• _Work order_
The entries below are to be returned exactly. Include all of them.
Records for processing: Begin
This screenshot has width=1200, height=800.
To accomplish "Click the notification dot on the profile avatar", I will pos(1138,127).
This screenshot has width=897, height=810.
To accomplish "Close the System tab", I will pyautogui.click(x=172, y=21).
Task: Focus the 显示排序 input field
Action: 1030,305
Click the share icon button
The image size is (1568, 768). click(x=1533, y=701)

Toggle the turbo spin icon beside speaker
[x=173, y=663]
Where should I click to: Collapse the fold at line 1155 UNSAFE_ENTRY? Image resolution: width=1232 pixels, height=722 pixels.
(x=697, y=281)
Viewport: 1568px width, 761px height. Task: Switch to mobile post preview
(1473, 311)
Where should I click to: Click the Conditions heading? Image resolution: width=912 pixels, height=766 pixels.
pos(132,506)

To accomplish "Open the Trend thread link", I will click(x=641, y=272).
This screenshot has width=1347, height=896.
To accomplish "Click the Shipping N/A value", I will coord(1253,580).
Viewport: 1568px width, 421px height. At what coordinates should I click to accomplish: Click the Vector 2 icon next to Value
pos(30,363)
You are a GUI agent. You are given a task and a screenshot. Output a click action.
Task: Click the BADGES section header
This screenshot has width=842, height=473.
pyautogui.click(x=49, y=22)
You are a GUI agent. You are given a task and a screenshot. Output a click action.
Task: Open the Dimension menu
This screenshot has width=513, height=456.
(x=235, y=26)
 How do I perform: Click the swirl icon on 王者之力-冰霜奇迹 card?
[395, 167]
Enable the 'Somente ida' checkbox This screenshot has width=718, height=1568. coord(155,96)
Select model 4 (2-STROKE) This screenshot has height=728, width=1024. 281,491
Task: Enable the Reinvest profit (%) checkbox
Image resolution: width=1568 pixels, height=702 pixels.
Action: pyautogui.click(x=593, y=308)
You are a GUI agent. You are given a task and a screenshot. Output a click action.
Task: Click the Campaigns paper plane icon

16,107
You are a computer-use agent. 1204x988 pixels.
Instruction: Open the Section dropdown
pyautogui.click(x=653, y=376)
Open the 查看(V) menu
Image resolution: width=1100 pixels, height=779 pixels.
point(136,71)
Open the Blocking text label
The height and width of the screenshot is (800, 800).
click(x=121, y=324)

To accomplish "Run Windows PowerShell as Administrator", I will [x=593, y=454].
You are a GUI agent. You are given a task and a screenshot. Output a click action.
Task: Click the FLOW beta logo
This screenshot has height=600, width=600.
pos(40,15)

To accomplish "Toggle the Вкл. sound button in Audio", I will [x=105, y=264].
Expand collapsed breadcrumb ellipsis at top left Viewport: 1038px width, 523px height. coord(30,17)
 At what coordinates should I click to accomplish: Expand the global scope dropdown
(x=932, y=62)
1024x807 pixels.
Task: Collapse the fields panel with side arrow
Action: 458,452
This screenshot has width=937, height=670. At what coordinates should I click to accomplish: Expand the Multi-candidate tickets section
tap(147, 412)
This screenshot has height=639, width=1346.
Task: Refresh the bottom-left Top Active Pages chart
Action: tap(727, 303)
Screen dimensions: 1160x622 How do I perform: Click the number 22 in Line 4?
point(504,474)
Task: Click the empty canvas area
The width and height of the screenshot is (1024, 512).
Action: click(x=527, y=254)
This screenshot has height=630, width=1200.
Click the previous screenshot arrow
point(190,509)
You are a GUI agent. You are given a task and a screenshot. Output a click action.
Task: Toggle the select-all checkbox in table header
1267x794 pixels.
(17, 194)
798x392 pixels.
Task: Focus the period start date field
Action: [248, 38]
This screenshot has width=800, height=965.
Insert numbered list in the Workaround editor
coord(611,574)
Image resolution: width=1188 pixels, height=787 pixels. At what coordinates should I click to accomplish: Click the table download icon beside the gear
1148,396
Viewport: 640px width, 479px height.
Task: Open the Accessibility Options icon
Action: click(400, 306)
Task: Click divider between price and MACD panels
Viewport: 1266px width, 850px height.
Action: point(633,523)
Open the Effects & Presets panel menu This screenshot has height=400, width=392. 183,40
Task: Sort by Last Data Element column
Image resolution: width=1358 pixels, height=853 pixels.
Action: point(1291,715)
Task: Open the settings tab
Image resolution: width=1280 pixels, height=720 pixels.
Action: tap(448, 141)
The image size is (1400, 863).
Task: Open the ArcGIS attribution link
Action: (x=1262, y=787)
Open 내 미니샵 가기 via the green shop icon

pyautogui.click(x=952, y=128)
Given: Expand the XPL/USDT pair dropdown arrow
Records for processing: End
• _Output of the task_
This screenshot has width=1200, height=800.
To accomplish "Click the notification dot on the profile avatar", I will pos(1138,127).
This screenshot has width=897, height=810.
To accomplish "Close the System tab", I will pyautogui.click(x=172, y=21).
Task: Focus the 显示排序 input field
Action: 1030,305
Click the share icon button
The image size is (1568, 768). click(x=1533, y=701)

Toggle the turbo spin icon beside speaker
[x=173, y=663]
Where should I click to: Collapse the fold at line 1155 UNSAFE_ENTRY? Image resolution: width=1232 pixels, height=722 pixels.
(x=697, y=281)
Viewport: 1568px width, 761px height. Task: Switch to mobile post preview
(1473, 311)
Where should I click to: Click the Conditions heading? Image resolution: width=912 pixels, height=766 pixels.
pos(132,506)

To accomplish "Open the Trend thread link", I will click(x=641, y=272).
This screenshot has width=1347, height=896.
To accomplish "Click the Shipping N/A value", I will coord(1253,580).
Viewport: 1568px width, 421px height. At what coordinates should I click to accomplish: Click the Vector 2 icon next to Value
pos(30,363)
You are a GUI agent. You are given a task and a screenshot. Output a click action.
Task: Click the BADGES section header
This screenshot has width=842, height=473.
pyautogui.click(x=49, y=22)
You are a GUI agent. You are given a task and a screenshot. Output a click action.
Task: Open the Dimension menu
This screenshot has width=513, height=456.
(x=235, y=26)
 How do I perform: Click the swirl icon on 王者之力-冰霜奇迹 card?
[395, 167]
Enable the 'Somente ida' checkbox This screenshot has width=718, height=1568. coord(155,96)
Select model 4 (2-STROKE) This screenshot has height=728, width=1024. 281,491
Task: Enable the Reinvest profit (%) checkbox
Image resolution: width=1568 pixels, height=702 pixels.
Action: pyautogui.click(x=593, y=308)
You are a GUI agent. You are given a task and a screenshot. Output a click action.
Task: Click the Campaigns paper plane icon

16,107
You are a computer-use agent. 1204x988 pixels.
Instruction: Open the Section dropdown
pyautogui.click(x=653, y=376)
Open the 查看(V) menu
Image resolution: width=1100 pixels, height=779 pixels.
point(136,71)
Open the Blocking text label
The height and width of the screenshot is (800, 800).
click(x=121, y=324)

To accomplish "Run Windows PowerShell as Administrator", I will [x=593, y=454].
You are a GUI agent. You are given a task and a screenshot. Output a click action.
Task: Click the FLOW beta logo
This screenshot has height=600, width=600.
pos(40,15)

To accomplish "Toggle the Вкл. sound button in Audio", I will [x=105, y=264].
Expand collapsed breadcrumb ellipsis at top left Viewport: 1038px width, 523px height. coord(30,17)
 At what coordinates should I click to accomplish: Expand the global scope dropdown
(x=932, y=62)
1024x807 pixels.
Task: Collapse the fields panel with side arrow
Action: 458,452
This screenshot has width=937, height=670. At what coordinates should I click to accomplish: Expand the Multi-candidate tickets section
tap(147, 412)
This screenshot has height=639, width=1346.
Task: Refresh the bottom-left Top Active Pages chart
Action: tap(727, 303)
Screen dimensions: 1160x622 How do I perform: Click the number 22 in Line 4?
point(504,474)
Task: Click the empty canvas area
The width and height of the screenshot is (1024, 512).
Action: click(x=527, y=254)
This screenshot has height=630, width=1200.
Click the previous screenshot arrow
point(190,509)
You are a GUI agent. You are given a task and a screenshot. Output a click action.
Task: Toggle the select-all checkbox in table header
1267x794 pixels.
(17, 194)
798x392 pixels.
Task: Focus the period start date field
Action: [248, 38]
This screenshot has width=800, height=965.
Insert numbered list in the Workaround editor
coord(611,574)
Image resolution: width=1188 pixels, height=787 pixels. At what coordinates should I click to accomplish: Click the table download icon beside the gear
1148,396
Viewport: 640px width, 479px height.
Task: Open the Accessibility Options icon
Action: click(400, 306)
Task: Click divider between price and MACD panels
Viewport: 1266px width, 850px height.
Action: point(633,523)
Open the Effects & Presets panel menu This screenshot has height=400, width=392. 183,40
Task: Sort by Last Data Element column
Image resolution: width=1358 pixels, height=853 pixels.
Action: point(1291,715)
Task: Open the settings tab
Image resolution: width=1280 pixels, height=720 pixels.
Action: tap(448, 141)
The image size is (1400, 863).
Task: Open the ArcGIS attribution link
Action: (x=1262, y=787)
Open 내 미니샵 가기 via the green shop icon

pyautogui.click(x=952, y=128)
Given: Expand the XPL/USDT pair dropdown arrow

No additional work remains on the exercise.